Significant links exist between the sulfur cycle, sulfur geochemistry of sedimentary systems, and ore deposits over the course of Earth history. A picture emerges of an Archean and Paleoproterozoic stage of the sulfur cycle that has much lower levels of sulfate (<200 μM), carries a signal of mass-independent sulfur, and preserves evidence for temporal and spatial heterogeneity that reflects lower amounts of sulfur cycling than today. A second stage of ocean chemistry in the Paleoproterozoic, with higher atmospheric oxygen and oceanic sulfate at low millimolar levels, follows this stage. The isotopic record in sedimentary rocks and in sulfide-bearing ore deposits suggests abundant pyrite burial and implies a missing 34S-depleted pool that may have been lost via deep ocean deposition and possibly subduction.
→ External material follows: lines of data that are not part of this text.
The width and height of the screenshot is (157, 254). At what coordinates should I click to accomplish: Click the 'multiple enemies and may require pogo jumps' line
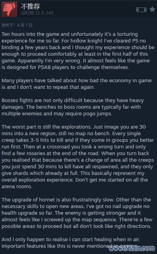pyautogui.click(x=57, y=113)
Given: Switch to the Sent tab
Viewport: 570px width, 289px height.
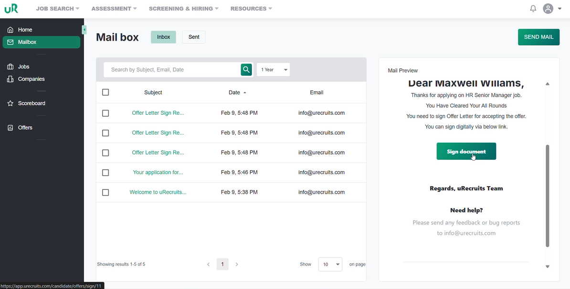Looking at the screenshot, I should click(194, 37).
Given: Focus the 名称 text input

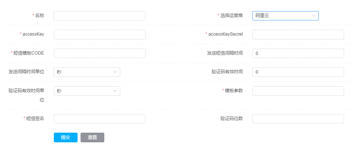Looking at the screenshot, I should (x=99, y=16).
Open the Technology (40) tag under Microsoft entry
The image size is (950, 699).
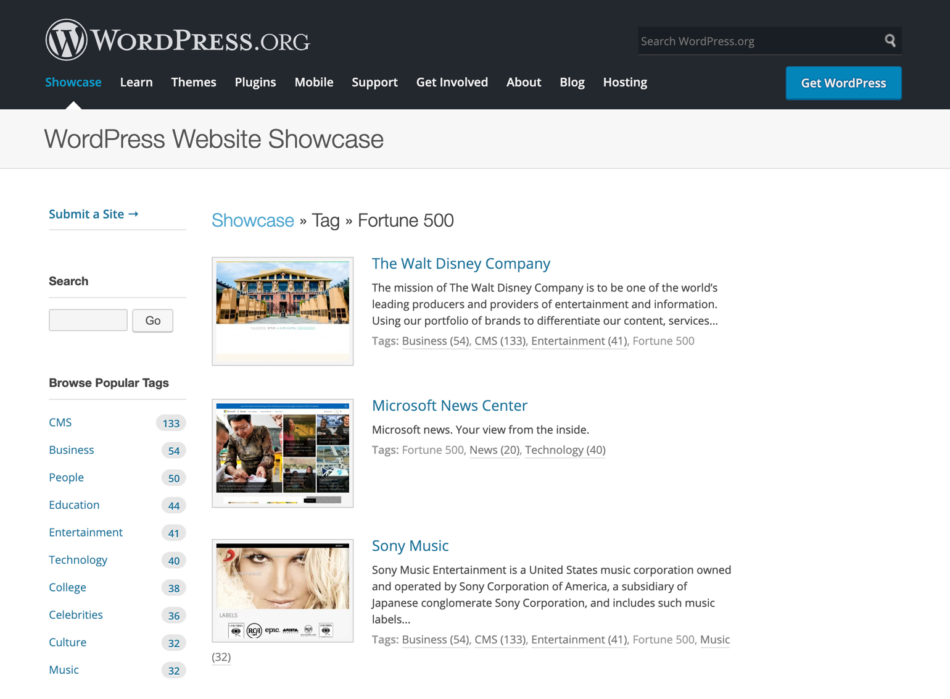tap(564, 450)
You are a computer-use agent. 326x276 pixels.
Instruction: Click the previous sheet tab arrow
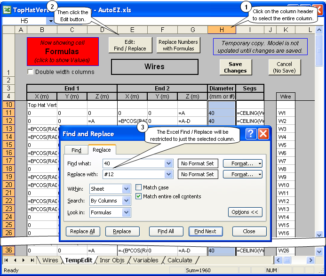tap(15, 260)
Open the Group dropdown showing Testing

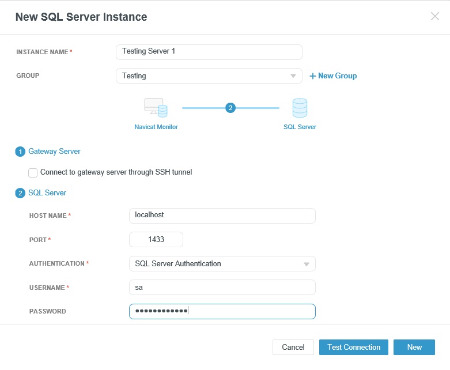click(x=209, y=75)
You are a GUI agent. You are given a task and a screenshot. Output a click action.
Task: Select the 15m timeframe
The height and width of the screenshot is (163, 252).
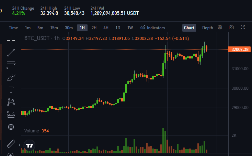coord(54,28)
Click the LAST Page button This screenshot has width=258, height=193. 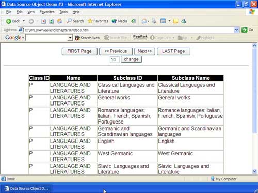click(173, 51)
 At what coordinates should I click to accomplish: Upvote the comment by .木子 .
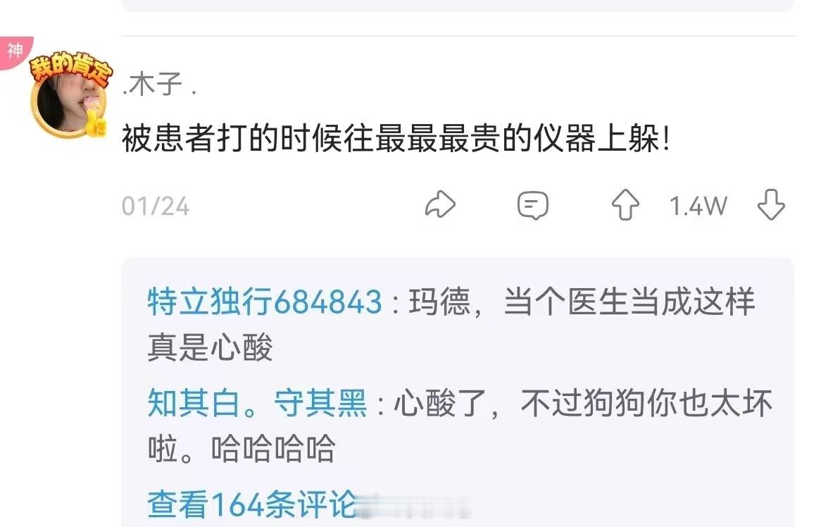pyautogui.click(x=625, y=205)
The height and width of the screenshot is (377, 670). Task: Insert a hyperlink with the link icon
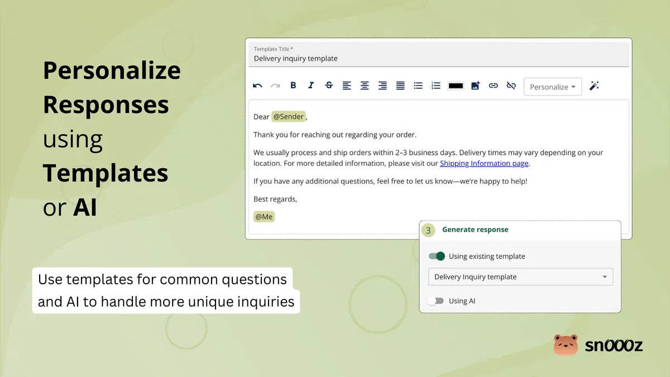pyautogui.click(x=493, y=85)
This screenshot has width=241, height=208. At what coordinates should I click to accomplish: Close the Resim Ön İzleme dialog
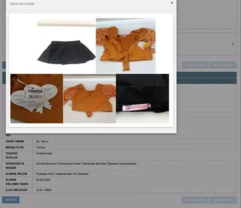coord(172,3)
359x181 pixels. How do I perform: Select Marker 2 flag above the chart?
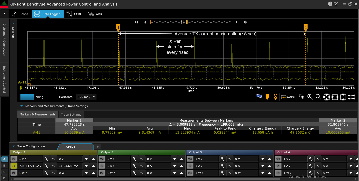305,28
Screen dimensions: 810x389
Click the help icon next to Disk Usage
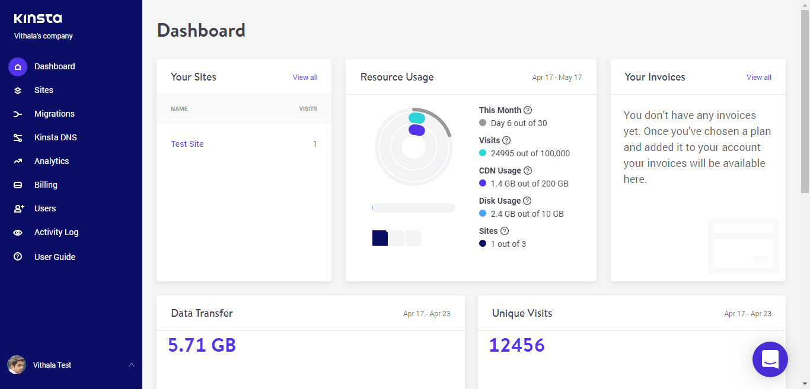pyautogui.click(x=527, y=201)
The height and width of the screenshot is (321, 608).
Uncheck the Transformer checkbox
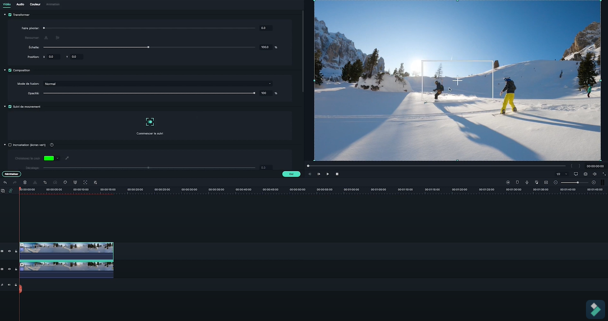click(10, 15)
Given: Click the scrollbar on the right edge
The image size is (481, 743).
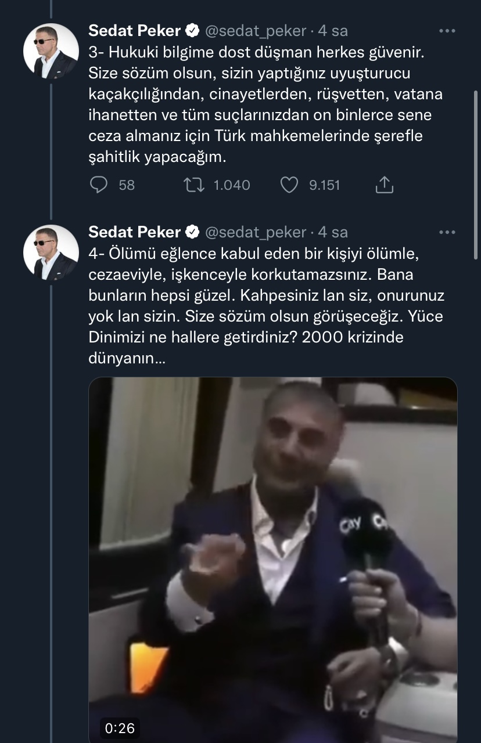Looking at the screenshot, I should (x=476, y=174).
Proterozoic ocean chemistry appears to be quite complex. The surface waters of the Proterozoic oceans are believed to have been oxygenated, but geologic evidence from ore deposits and sedimentary rocks supports coexistence of significant sulfidic and nonsulfidic, anoxic, intermediate water and deep-water pools in the Mesoproterozoic. This stage in ocean chemistry ends with the second major global oxidation event in the latest Neoproterozoic (~600 Ma). This event started the transition to more oxygenated intermediate and deep waters, and higher but variable oceanic sulfate concentrations. The event set the scene for the formation in the Phanerozoic of the first significant MVT deposits and possibly is reflected in changes in other sedimentary rock-hosted base metal sulfide deposits.